Second, we only included affective organizational commitment as the outcome. We have addressed the importance of affective organizational commitment in today’s organizations and the conceptual link between ethical leadership, altruistic motives, and affective commitment. Future researchers should include other outcome variables in the model and see how attribution may influence more attitudes and behaviors. For example, as the business environment becomes much more dynamic and knowledge-based, employee voice and creativity have been found to be beneficial for organizational effectiveness. It would be interesting to examine how ethical leadership influences employees’ speaking up and creativity behaviors in a political environment.

Third, our study is focused on the positive side of ethical leadership.
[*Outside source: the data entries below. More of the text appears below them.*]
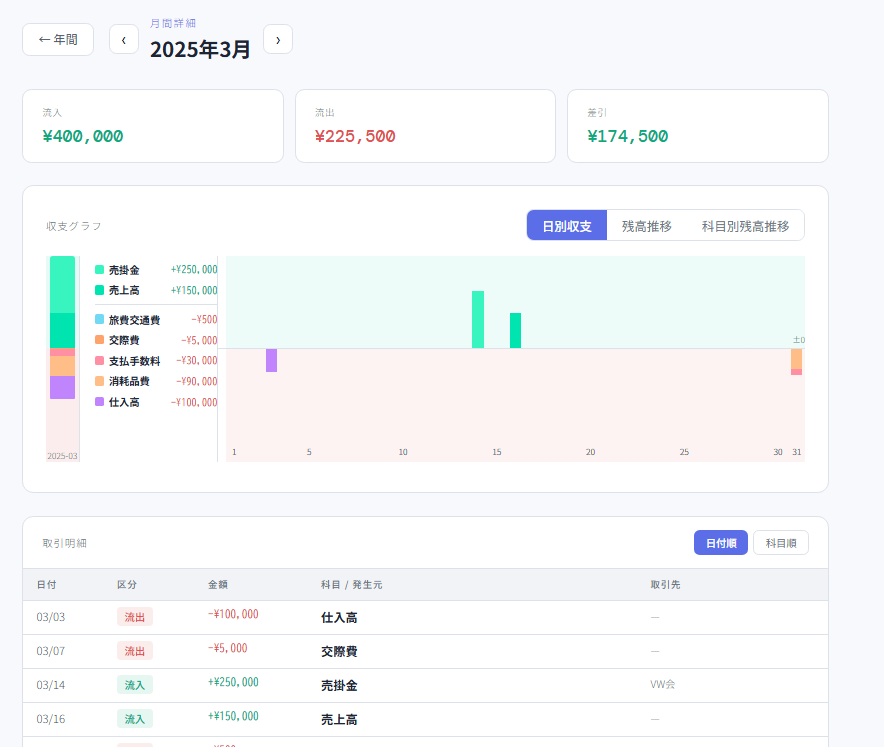Click the day 14 income bar
The height and width of the screenshot is (747, 884).
pos(478,320)
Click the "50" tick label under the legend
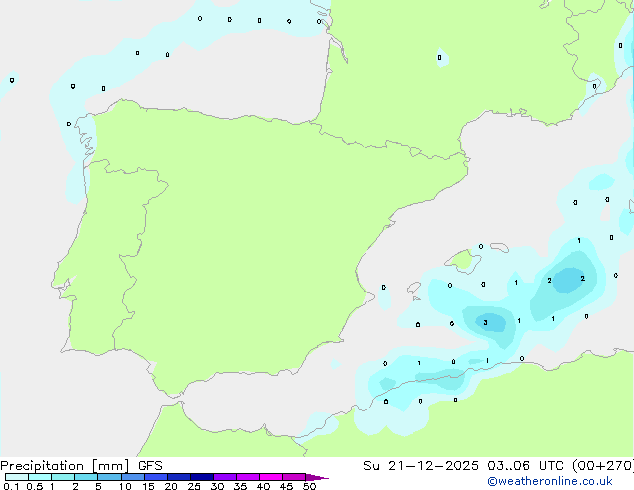634x490 pixels. click(310, 487)
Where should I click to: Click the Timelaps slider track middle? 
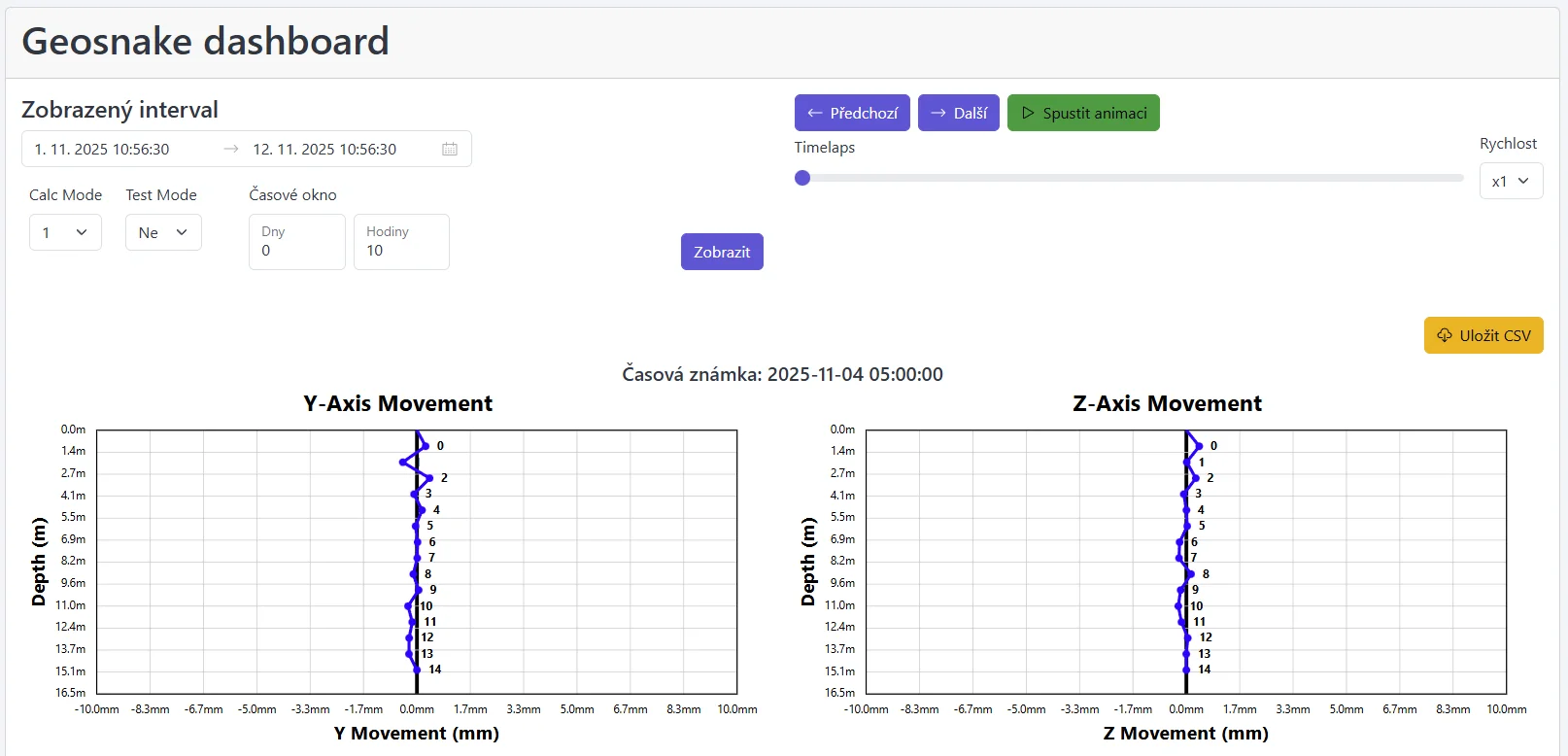coord(1133,178)
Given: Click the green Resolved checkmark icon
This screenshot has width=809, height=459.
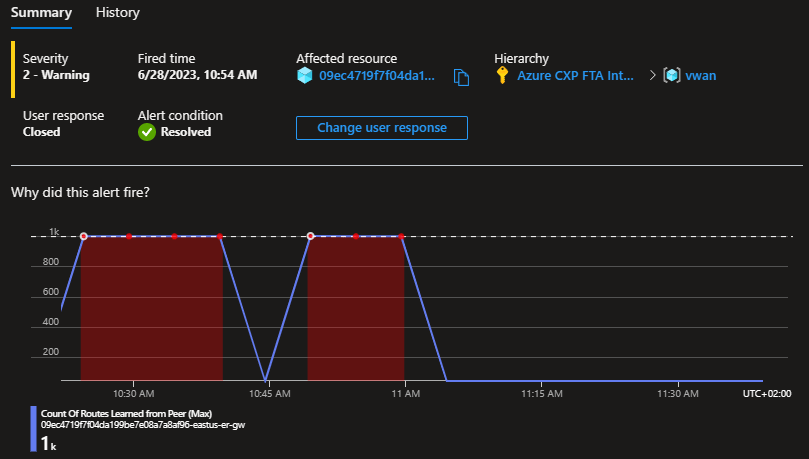Looking at the screenshot, I should [147, 132].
Less is known about the negative side. In other words, we seem to know less of the impact of unethical leadership on employees. For instance, Kacmar et al. (2013) found that perceptions of unethical leadership lead employees to see their organizations as more political, making them less helpful and promotable to their supervisors. It may be worthwhile for future researchers to investigate the effects of unethical leadership, the mediating mechanisms by which these effects take place, and the boundary conditions that can alter the direction or magnitude of these effects.

Finally, our particular study was specifically designed to be quantitative in nature, using existing validated measures. To extend our proposed model even further, a longitudinal and qualitative design could address ethical leadership more fully. For example, studying ethical leadership from an ethnographic point of view could be enlightening through the collection of a rich source of data. To study ethical leadership in a broader social context, differentiating between the moral orders inside and outside of the organization would also be an informative pursuit.

Conclusion

Taking an attributional perspective, this study supplements the social learning approach to ethical leadership by investigating the mediating role of attribution of intentionality (i.e., attributed altruistic motives) in the relationship between perceived ethical leadership and affective organizational commitment and the moderating role of perceptions of organizational politics in the process of attribution. We provide a more nuanced understanding of how perceived ethical leadership translates into positive outcomes such as affective organizational commitment among employees in the Chinese context. As the characteristics of ethical leadership such as right values, principled decision-making, and consideration and respect for others converge across cultures (Resick et al. 2006, 2011), the results of our study may have implications for organizations in other countries. We hope that our study will stimulate further investigation into the underlying influence mechanisms and the conditions under which ethical leadership affects employee outcomes.